On Eve of Baker's Visit, Israelis Give Ground Again on Settlements

AS US Secretary of State James Baker III arrives here, there are high hopes that a new constellation of personalities, events, and attitudes in Israel augurs well for the Middle East peace process.

"Expectations of this visit are very high," says one Israeli official. "I think that now we can get the peace talks moving again."

In the week since Yitzhak Rabin took office as Israel's new prime minister, promising to move fast to grant autonomy to Palestinians in the occupied territories, a number of changes that could herald progress in the stalled negotiations have transformed the atmosphere here:

* The Israeli Cabinet yesterday morning ordered a review of all decisions made by previous governments on building Jewish settlements in the territories, broadening Housing Minister Binyamin Ben-Eliezer's earlier announcement that no new building contracts would be signed. These moves constitute a first step toward the freeze on Jewish settlements that the United States has demanded.

* Egyptian officials announced that Mr. Rabin will visit Cairo tomorrow for talks with President Hosni Mubarak, the first Israeli premier to be given such an invitation since 1986.

* A four-day Israeli Army siege of An-Najah University in the West Bank town of Nablus ended peacefully Friday, in a demonstration of Palestinian and Israeli readiness to solve delicate problems informally.

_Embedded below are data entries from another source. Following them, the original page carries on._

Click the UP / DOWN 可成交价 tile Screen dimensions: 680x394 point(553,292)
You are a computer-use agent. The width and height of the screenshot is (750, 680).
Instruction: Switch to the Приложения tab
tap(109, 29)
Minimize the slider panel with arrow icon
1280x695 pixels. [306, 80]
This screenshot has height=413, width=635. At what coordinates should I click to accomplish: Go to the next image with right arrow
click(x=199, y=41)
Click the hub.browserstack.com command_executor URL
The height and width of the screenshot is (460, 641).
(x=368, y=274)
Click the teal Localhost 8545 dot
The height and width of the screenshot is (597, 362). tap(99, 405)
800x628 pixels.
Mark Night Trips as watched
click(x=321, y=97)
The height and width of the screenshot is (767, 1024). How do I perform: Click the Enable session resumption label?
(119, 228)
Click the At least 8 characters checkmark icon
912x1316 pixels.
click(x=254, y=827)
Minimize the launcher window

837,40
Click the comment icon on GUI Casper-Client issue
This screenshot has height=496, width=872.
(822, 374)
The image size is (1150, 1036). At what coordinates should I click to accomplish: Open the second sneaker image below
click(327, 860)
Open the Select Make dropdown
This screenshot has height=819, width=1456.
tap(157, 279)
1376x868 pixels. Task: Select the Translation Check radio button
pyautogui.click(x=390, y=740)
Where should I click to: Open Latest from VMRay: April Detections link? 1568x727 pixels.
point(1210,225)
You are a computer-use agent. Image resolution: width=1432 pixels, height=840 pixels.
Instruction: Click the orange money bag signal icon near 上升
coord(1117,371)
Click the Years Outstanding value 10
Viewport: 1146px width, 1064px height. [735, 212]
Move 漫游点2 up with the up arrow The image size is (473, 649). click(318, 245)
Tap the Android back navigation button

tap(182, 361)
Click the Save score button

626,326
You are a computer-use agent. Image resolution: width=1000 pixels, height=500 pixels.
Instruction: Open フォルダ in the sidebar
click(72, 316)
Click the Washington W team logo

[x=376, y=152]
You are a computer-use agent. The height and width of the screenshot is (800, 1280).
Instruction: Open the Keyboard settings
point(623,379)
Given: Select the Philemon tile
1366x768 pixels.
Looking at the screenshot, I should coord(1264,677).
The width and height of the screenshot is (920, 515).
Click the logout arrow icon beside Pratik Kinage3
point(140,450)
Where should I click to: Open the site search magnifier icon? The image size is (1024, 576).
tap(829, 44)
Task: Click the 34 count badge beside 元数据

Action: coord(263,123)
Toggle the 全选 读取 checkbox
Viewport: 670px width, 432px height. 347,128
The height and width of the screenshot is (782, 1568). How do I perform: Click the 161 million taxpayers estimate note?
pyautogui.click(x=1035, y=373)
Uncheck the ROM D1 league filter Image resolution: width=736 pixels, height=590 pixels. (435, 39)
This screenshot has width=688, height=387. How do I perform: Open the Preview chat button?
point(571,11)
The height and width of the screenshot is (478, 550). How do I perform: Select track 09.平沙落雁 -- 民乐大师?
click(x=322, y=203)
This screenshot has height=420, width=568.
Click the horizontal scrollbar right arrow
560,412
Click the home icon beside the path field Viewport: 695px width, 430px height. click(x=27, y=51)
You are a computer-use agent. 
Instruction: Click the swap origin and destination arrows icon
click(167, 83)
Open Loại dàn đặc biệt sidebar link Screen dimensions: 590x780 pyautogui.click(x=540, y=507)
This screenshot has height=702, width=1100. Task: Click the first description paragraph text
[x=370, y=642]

Underpinning Israeli officials' optimism about Mr. Baker's visit is their confidence that the new government in Jerusalem can count on more US understanding than former premier Yitzhak Shamir enjoyed. "I very much hope that a different atmosphere will be created between us and the US which will help in making peace," Rabin said Saturday night.

But friendlier relations with Washington do not mean an end to potentially serious differences, analysts here point out. "Rabin will have the gift, I hope, to relate to US interests, to find the spaces where our interests and the Americans' meet, but that does not mean there won't be confrontation," says Mordechai Gazit, a former director general of the Israeli Foreign Ministry.

Nowhere is that clearer than on the top item of Mr. Baker's agenda here - the nature of the settlement freeze that Washington has demanded in return for $10 billion in loan guarantees to help Israel absorb immigrants from the former Soviet Union. Rabin's challenge is to persuade the Americans to accept his distinction between "political" settlements, which he has pledged not to build or greatly expand, and "security" settlements, which he says Israel must be free to develop to ensure its military safety.

Rabin has not clarified how many of the 132 Jewish settlements in the West Bank he sees in each category, and Washington has not yet commented on the distinction. Palestinian spokesmen insist that all settlements are illegal and must be frozen.

Officials here hope that in the new atmosphere of trust they expect with Washington, Baker will be flexible. "The reason the government moved so fast [to freeze new contracts] was to show that we are doing the review on our own account, and we do not want to hear any more about it" from Washington, the Israeli official says.

But the government has not yet decided what to do about the 14,000 houses in the occupied territories currently under construction.

"The US offer to countenance finishing houses under construction," made during negotiations last autumn, "was coupled with a total freeze when they are finished," points out one Western diplomat. "And Rabin is talking about something less than a total freeze."

Meanwhile, Israeli spokesmen are putting almost as much emphasis on Rabin's visit to Cairo as they are on Baker's arrival here. "The symbolism of Rabin making his first foreign trip to an Arab country, rather than to the US, is much better," says one official. Rabin is due to meet President Bush next month.

With Israel and the US both aiming at a Palestinian autonomy arrangement as laid down in the Camp David accords that Israel and Egypt signed in 1979, Rabin's first foreign trip also signals a new role for Cairo in the peace process that Mr. Shamir had been unwilling to grant. The trip might also provide an opportunity for a summit between Mr. Mubarak, Rabin, and Baker, who is due in Cairo Wednesday after visiting Jordan and Syria.

Israel's readiness to include Egypt in the peace talks is matched by the promising results of the contact between the Rabin government and the Palestinians during last week's crisis at An-Najah University. Some 2,000 Palestinian students refused to leave the campus for four days, after the Israeli Army surrounded it in a bid to arrest wanted gunmen the Israelis said were inside. The siege ended Friday night after Palestinian negotiators arranged for six of the wanted men to surrender and be deported for three years, rather than face trial.

"I think that this kind of solution might even symbolize the very specific and unique moment in which we live," said Mordechai Gur, who is expected to be named deputy defense minister. "It is a good sign that even a confrontation like this one, involving armed people or people believed to be armed, can be solved in a diplomatic way."